Exercise: From the data below, copy exactly the lines that lie between the one holding "Select the Omar Farager name cell" and the one holding "Collapse the sidebar", including both, and nothing more.

[Items listed in a dataset]

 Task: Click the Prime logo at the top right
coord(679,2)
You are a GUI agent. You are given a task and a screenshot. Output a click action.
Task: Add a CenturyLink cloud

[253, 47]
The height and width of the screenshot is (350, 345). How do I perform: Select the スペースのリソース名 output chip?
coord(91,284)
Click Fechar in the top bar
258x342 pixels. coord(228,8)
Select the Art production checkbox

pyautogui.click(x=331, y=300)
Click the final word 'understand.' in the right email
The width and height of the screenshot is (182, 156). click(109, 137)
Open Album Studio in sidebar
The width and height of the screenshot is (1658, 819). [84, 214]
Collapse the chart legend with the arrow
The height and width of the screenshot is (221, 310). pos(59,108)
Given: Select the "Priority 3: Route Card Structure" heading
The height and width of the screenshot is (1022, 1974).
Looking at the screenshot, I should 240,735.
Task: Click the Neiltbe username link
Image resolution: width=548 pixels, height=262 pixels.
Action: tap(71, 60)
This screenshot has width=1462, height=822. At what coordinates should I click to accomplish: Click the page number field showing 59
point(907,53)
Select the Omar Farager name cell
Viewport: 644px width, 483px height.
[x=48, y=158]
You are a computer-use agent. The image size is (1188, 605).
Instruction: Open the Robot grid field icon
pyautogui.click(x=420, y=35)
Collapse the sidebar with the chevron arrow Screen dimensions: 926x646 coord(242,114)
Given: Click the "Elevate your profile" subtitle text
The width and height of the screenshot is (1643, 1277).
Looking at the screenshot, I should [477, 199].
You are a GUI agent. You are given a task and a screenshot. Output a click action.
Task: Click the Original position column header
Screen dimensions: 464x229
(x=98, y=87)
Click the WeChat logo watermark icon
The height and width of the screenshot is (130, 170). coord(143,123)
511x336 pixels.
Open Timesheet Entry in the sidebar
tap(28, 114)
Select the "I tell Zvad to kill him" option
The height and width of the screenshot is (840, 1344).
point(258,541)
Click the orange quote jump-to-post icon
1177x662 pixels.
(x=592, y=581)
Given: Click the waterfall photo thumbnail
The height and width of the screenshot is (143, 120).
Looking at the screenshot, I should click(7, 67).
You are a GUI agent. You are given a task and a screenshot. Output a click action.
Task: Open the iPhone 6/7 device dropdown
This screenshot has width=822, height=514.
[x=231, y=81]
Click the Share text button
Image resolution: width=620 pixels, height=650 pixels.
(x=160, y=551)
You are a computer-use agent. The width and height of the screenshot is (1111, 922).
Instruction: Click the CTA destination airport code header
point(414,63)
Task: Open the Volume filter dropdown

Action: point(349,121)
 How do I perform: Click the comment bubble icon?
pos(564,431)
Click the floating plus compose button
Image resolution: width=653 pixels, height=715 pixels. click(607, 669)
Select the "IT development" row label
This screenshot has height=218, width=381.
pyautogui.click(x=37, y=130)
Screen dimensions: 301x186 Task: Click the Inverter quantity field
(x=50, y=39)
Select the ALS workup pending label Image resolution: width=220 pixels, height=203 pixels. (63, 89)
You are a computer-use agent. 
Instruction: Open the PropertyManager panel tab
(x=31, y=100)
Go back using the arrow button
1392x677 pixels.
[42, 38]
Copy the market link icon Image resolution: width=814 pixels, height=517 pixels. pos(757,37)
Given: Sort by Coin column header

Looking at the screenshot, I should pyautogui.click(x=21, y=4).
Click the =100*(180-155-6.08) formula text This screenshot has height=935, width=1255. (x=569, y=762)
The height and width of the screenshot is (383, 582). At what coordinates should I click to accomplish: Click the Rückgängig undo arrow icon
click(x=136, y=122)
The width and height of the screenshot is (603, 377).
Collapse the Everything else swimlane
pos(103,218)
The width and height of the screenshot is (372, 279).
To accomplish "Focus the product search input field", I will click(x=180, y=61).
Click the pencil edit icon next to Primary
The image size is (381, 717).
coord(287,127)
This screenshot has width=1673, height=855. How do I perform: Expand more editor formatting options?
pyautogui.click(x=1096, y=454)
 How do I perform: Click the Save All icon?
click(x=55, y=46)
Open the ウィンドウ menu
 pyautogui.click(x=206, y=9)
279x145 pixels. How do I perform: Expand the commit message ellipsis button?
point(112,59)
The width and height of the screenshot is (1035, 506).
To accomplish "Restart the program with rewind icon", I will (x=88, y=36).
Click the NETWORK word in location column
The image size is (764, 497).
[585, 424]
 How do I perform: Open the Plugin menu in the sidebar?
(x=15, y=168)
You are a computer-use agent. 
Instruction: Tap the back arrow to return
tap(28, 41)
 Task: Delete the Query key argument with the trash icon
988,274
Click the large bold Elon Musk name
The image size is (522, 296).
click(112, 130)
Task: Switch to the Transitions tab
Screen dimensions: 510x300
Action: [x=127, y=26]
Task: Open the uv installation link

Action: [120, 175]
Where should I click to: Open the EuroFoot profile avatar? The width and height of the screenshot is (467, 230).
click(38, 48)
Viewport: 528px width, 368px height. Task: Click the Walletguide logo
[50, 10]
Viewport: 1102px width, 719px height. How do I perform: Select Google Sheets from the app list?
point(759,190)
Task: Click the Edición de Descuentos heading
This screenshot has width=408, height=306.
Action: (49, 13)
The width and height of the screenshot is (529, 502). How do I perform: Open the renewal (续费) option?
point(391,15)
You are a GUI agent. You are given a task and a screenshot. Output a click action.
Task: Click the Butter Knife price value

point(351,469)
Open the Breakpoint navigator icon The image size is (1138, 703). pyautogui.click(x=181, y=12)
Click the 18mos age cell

Exercise answer:
Select the Omar Farager name cell
Viewport: 644px width, 483px height.
[x=48, y=158]
You are a computer-use agent. The image size is (1188, 605).
Instruction: Open the Robot grid field icon
pyautogui.click(x=420, y=35)
Collapse the sidebar with the chevron arrow Screen dimensions: 926x646 coord(242,114)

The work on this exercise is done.